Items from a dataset

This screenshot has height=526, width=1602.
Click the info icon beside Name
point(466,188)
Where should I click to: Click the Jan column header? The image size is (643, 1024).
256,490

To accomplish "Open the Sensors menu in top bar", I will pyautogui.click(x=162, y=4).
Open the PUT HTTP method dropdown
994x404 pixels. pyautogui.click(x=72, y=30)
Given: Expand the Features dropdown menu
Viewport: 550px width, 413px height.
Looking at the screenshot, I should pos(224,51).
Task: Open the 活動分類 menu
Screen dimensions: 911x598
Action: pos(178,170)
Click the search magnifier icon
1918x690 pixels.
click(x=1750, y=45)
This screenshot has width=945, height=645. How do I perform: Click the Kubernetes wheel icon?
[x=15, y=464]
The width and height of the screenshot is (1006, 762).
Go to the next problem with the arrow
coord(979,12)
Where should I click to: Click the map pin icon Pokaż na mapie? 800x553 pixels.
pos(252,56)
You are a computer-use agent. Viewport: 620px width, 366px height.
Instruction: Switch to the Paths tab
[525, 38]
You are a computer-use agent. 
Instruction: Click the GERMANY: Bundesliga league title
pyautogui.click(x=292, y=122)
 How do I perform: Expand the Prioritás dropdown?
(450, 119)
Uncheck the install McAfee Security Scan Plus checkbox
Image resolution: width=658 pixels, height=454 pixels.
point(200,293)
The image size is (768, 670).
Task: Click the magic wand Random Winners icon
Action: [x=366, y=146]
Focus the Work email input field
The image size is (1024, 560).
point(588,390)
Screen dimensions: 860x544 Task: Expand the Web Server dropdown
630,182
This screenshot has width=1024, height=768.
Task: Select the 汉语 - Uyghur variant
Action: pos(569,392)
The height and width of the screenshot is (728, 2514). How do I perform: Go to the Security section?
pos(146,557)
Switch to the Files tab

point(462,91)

▸ **Task brief**: Nothing but the lines from the one with "You are a computer-use agent. Viewport: 620px" through the last line of the records above should be retyped, and those word for word.

▸ **Task answer**:
You are a computer-use agent. Viewport: 620px width, 366px height.
Instruction: Switch to the Paths tab
[525, 38]
You are a computer-use agent. 
Instruction: Click the GERMANY: Bundesliga league title
pyautogui.click(x=292, y=122)
 How do I perform: Expand the Prioritás dropdown?
(450, 119)
Uncheck the install McAfee Security Scan Plus checkbox
Image resolution: width=658 pixels, height=454 pixels.
point(200,293)
The image size is (768, 670).
Task: Click the magic wand Random Winners icon
Action: [x=366, y=146]
Focus the Work email input field
The image size is (1024, 560).
point(588,390)
Screen dimensions: 860x544 Task: Expand the Web Server dropdown
630,182
This screenshot has width=1024, height=768.
Task: Select the 汉语 - Uyghur variant
Action: pos(569,392)
The height and width of the screenshot is (728, 2514). How do I perform: Go to the Security section?
pos(146,557)
Switch to the Files tab

point(462,91)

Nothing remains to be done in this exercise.